On August 2 he seems to respond to a letter of reproach from Loeb that has not been revealed. “I speak to you,” he says, “as to a brother. You seem to question my loyalty when talking about my marriage. I have acted with extreme prudence; I should have broken up a year ago, but I wanted at all costs to avoid this catastrophe, until a very serious, but very foreseeable, event forced me to do so! I had a very clear idea, for a long time, that my happiness and that of others was very threatened (…). I was wrong to wait until the last days, a few days before my wedding. I should have listened to the wise advice that my family had been giving me for a long time, especially my mother, who is very clairvoyant. The “event” was a strong argument with his fiancée, who refused to live in Miró’s mother’s house.

The desperate search for a Madame Miró hid the desire for an orderly life. He is fed up—he confesses to Loeb—of “living in humid holes where my bones get wet little by little, and in ‘artists’ colonies’.” “I’m tired of living as an artist. Leave me alone. I would need a small apartment with one room, above all, where I can work to my liking. The greatest possible comfort, nothing bohemian, I’ve had enough!”

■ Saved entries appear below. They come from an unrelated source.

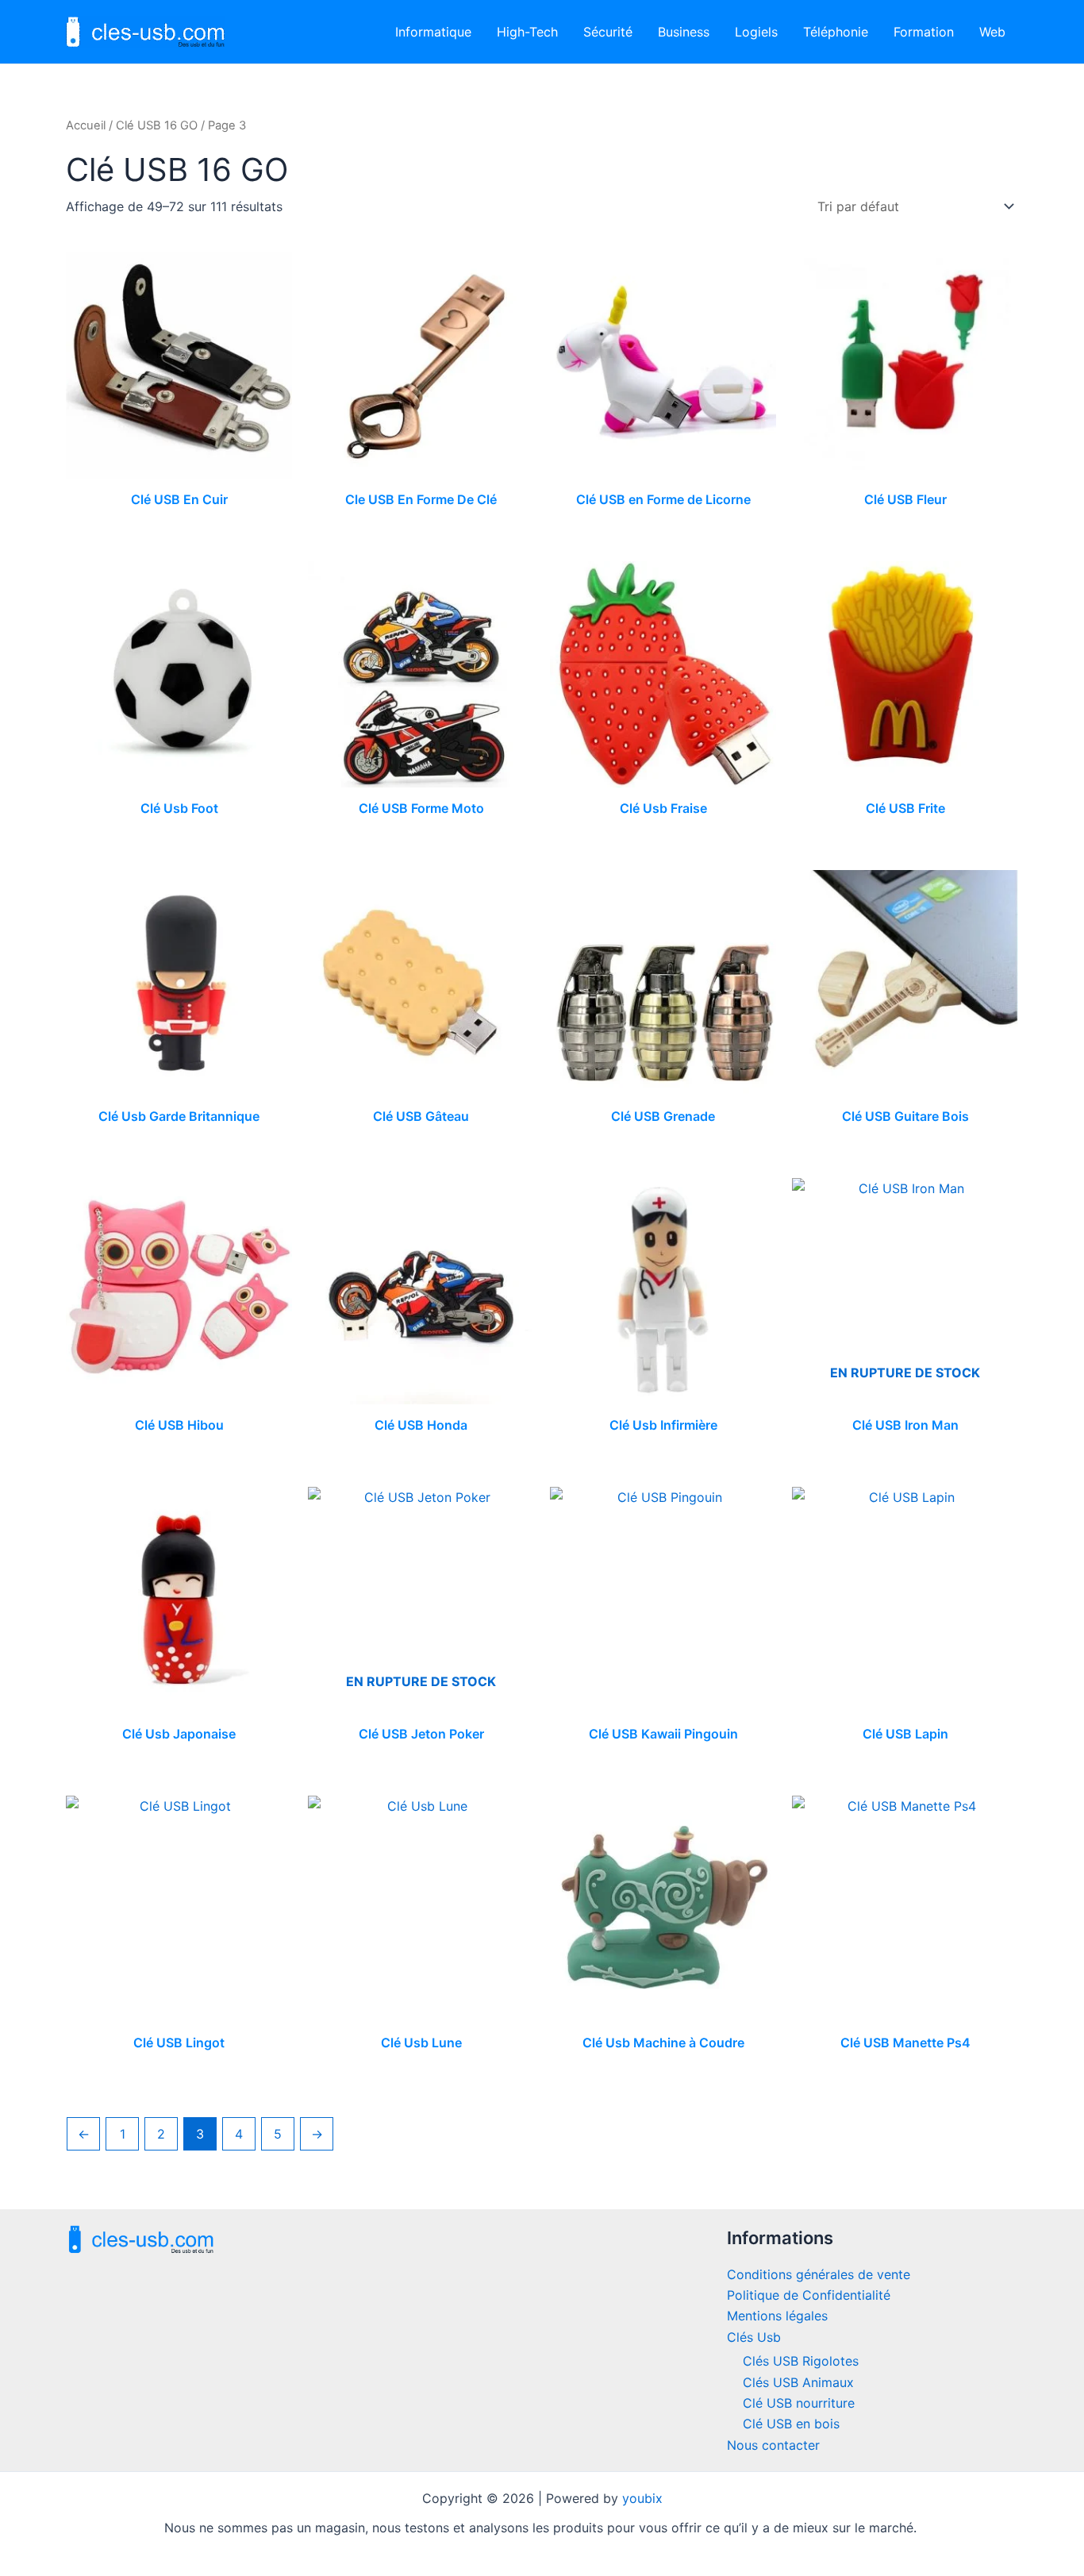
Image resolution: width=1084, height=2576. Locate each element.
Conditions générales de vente (818, 2274)
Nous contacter (773, 2445)
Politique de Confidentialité (808, 2295)
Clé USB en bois (791, 2424)
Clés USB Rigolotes (801, 2361)
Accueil (86, 125)
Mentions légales (777, 2316)
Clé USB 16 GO (157, 125)
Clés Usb (754, 2337)
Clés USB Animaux (798, 2382)
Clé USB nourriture (799, 2403)
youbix (642, 2498)
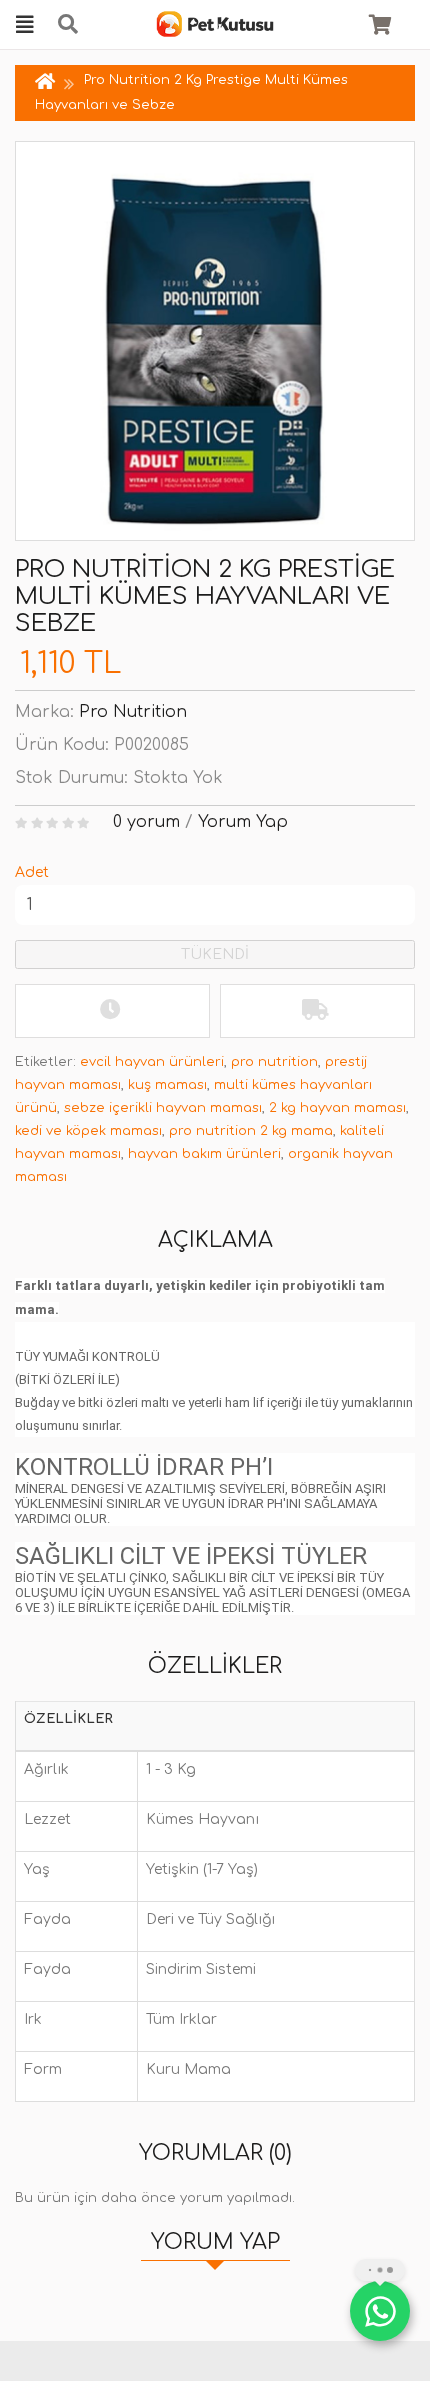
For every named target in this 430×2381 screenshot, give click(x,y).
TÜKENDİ (215, 954)
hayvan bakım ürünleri (204, 1154)
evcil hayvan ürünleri (152, 1062)
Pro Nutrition (133, 712)
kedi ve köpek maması (88, 1131)
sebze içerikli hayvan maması (163, 1108)
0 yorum (146, 822)
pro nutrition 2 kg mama (251, 1131)
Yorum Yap (243, 822)
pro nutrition (274, 1062)
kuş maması (167, 1085)
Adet (32, 872)
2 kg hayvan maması (337, 1108)
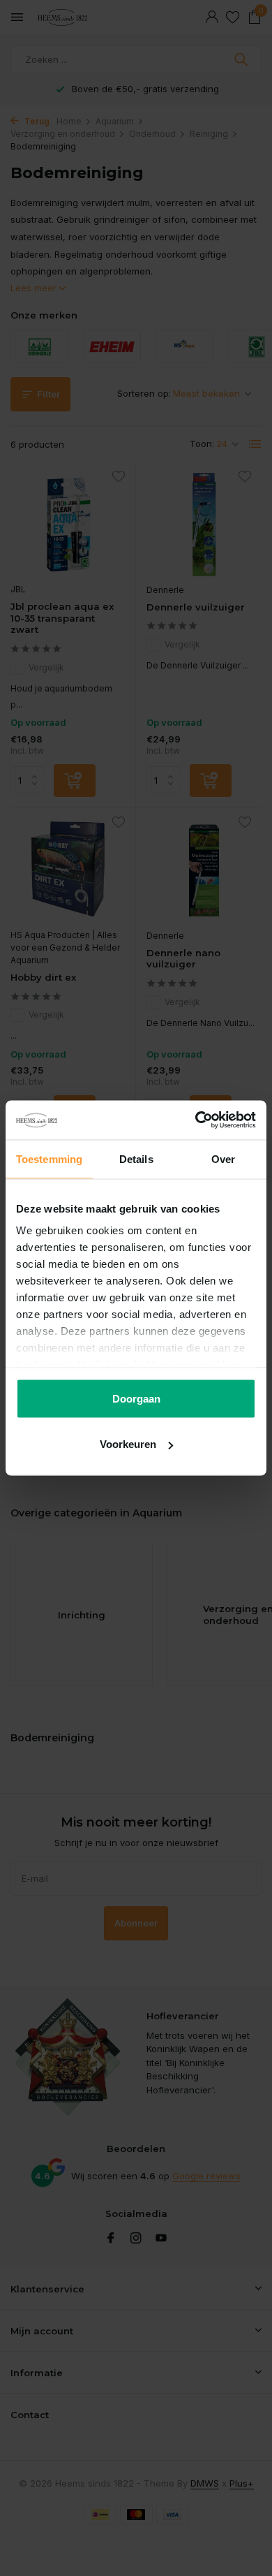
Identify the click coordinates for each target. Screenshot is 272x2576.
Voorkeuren (128, 1444)
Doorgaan (136, 1398)
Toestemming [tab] (49, 1158)
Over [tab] (223, 1158)
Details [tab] (136, 1158)
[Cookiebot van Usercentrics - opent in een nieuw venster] (195, 1120)
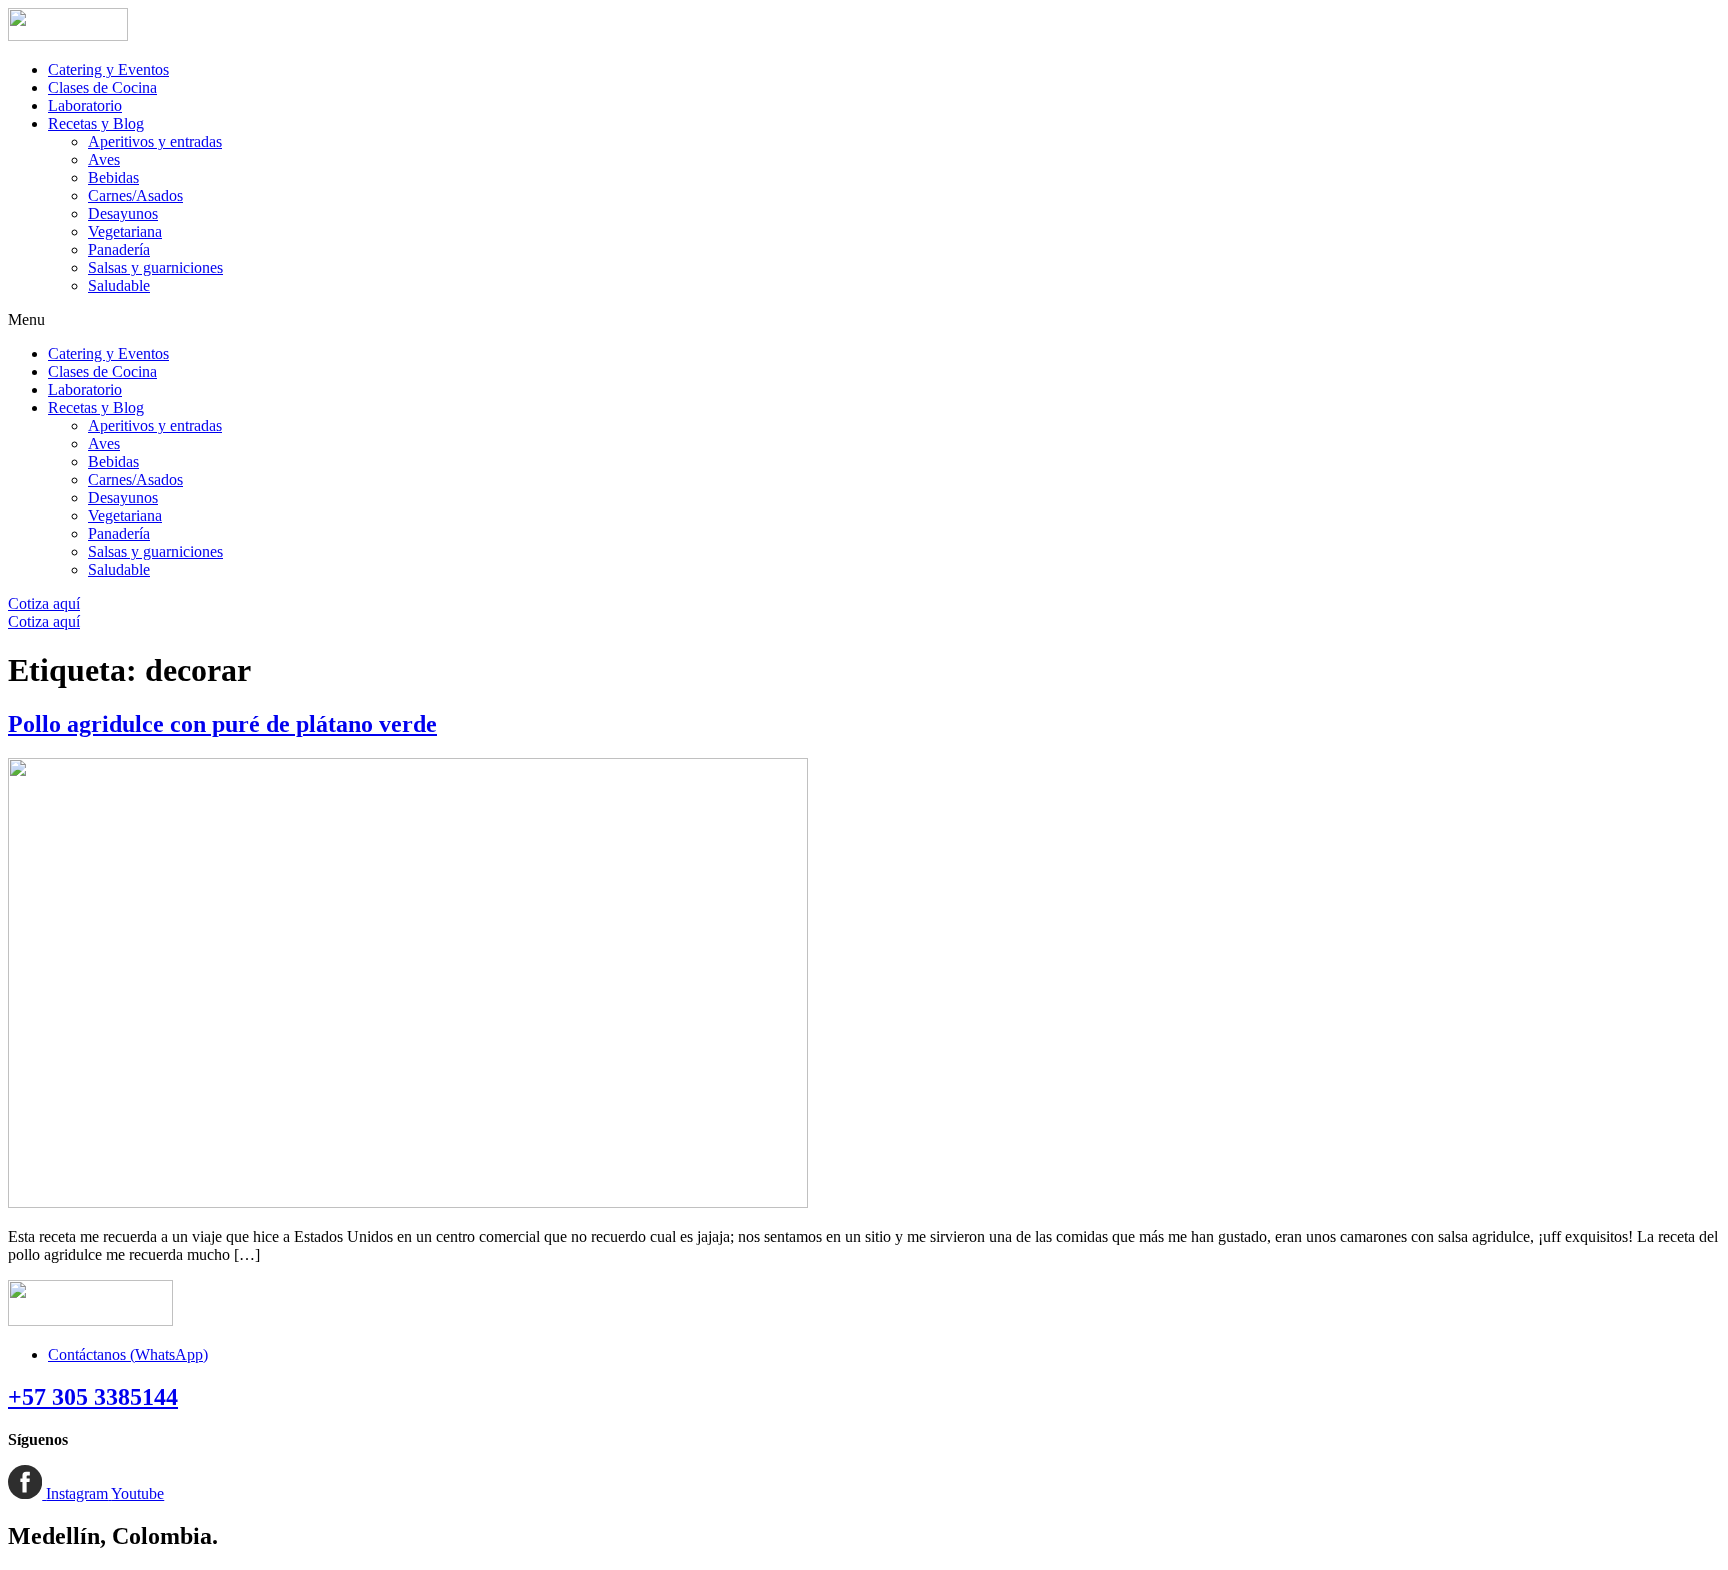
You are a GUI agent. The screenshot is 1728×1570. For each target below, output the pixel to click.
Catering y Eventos (108, 69)
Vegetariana (125, 231)
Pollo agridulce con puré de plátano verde (222, 724)
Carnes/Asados (135, 195)
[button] (864, 320)
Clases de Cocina (102, 87)
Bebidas (113, 177)
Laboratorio (85, 105)
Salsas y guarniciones (155, 267)
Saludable (119, 285)
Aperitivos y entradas (155, 141)
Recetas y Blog (96, 123)
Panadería (119, 249)
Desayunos (123, 213)
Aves (104, 159)
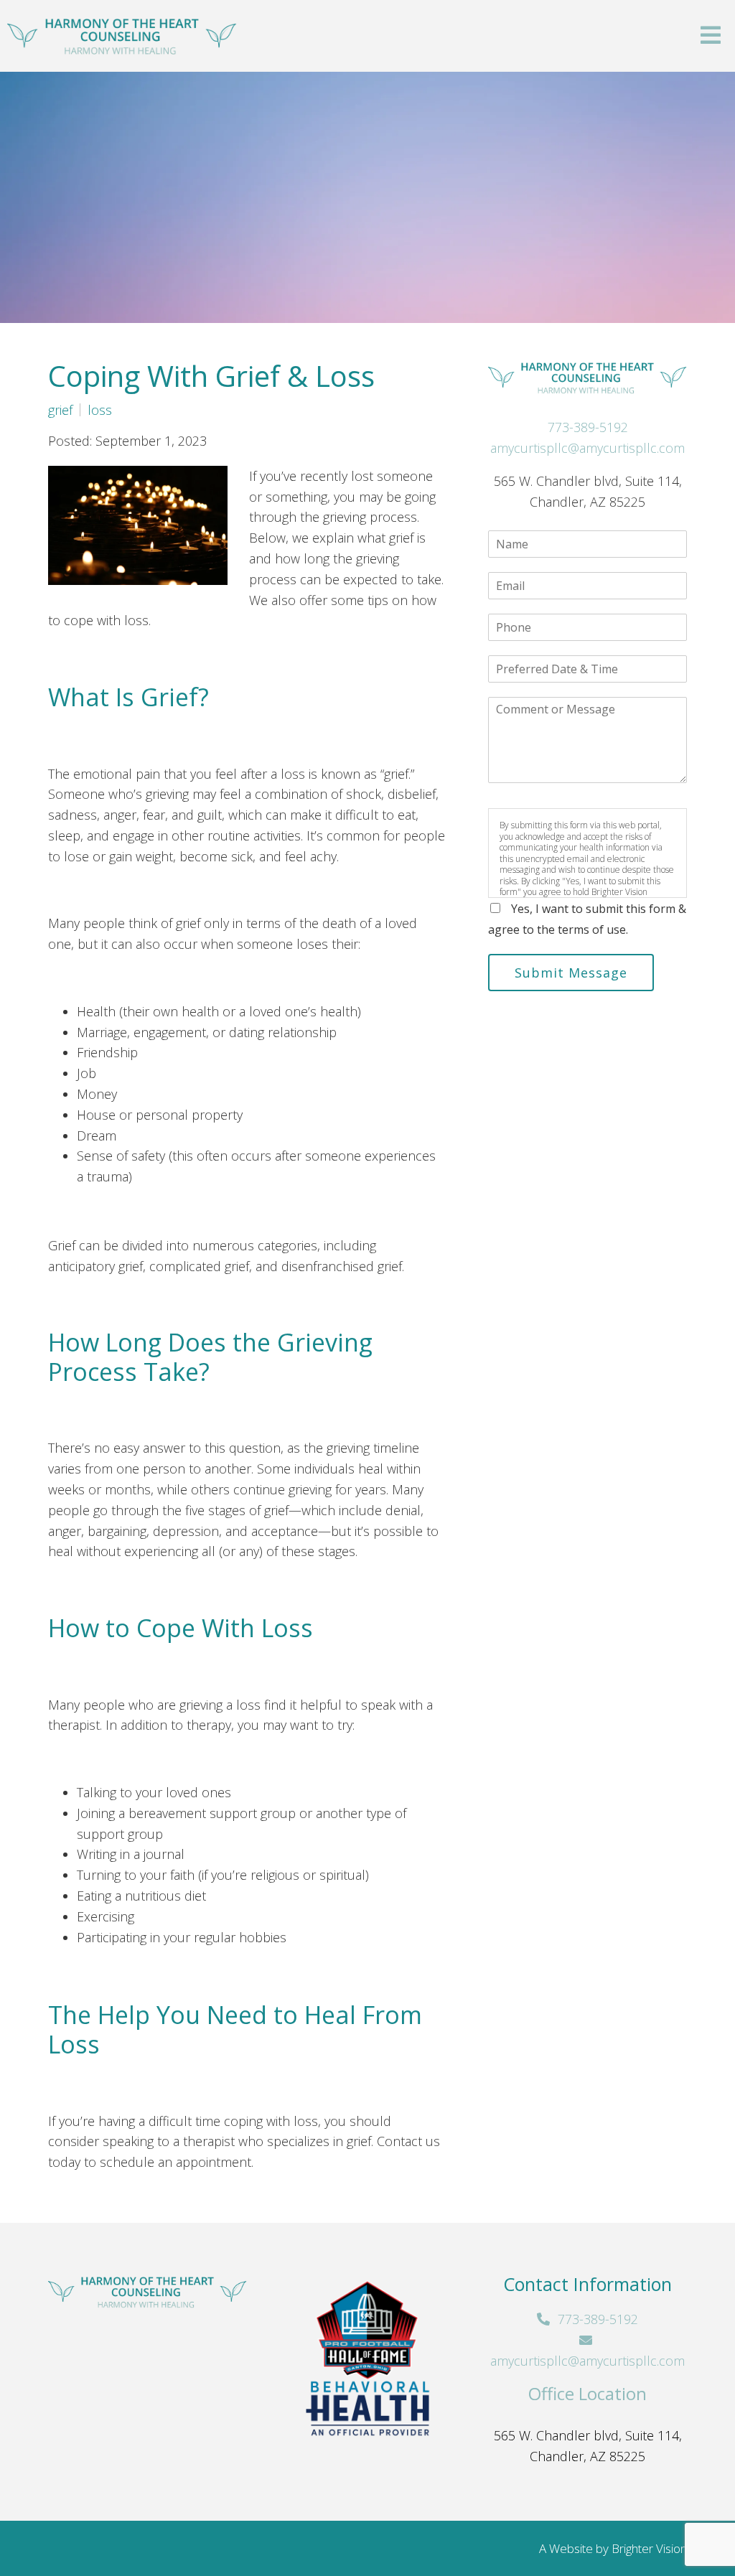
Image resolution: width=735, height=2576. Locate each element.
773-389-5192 (588, 427)
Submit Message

While his painting celebrated the liberation of the unconscious, he personally experienced unrest in the face of the uncontrollable. He needed order to subdue his wild inner demons. Falling in love was, for him, a source of inspiration and, at the same time, a risk of defocalization that he could not afford. “I must think about organizing my single life, which I wish to never see interrupted by new sentimental adventures. That they leave me alone and allow me to work,” he wrote, before finding definitive stability with Pilar Juncosa in 1929, a marriage encouraged by their respective mothers. “All human ideals seem to me to be a grotesque antics. It is ridiculous to want to live as an artist; one must accept to live as a man, humbly. (…) Gain human depth by facing life, accepting it humbly.”
Miró moved his phantoms towards maximum sublimation. Creating is, for him, an erotic act where the masculine and the feminine are magnetic poles, complementary energies of fertility and destruction. Faced with the fetishism of many surrealists – who transformed women into muse, object or Freudian symbol of the male unconscious -, Miró tried to recover something more primitive and sacred. In its iconography, female figures are not simple desired bodies; They embody ambivalent powers: mother and goddess, lover and monster, refuge and chaos, almost a cosmogony in which human evil is very present.
Even when he opens up to Loeb to expose his claim to be the leader of innovative art, he resorts to erotic images: “You should not paint with an English condom. If you get syphilis and die, then what are you going to do? With the condom, what beautiful prudence advises us, you don’t make children, my dear friend, and humanity would soon be liquidated, and those who intend to leave works for posterity, well screwed!”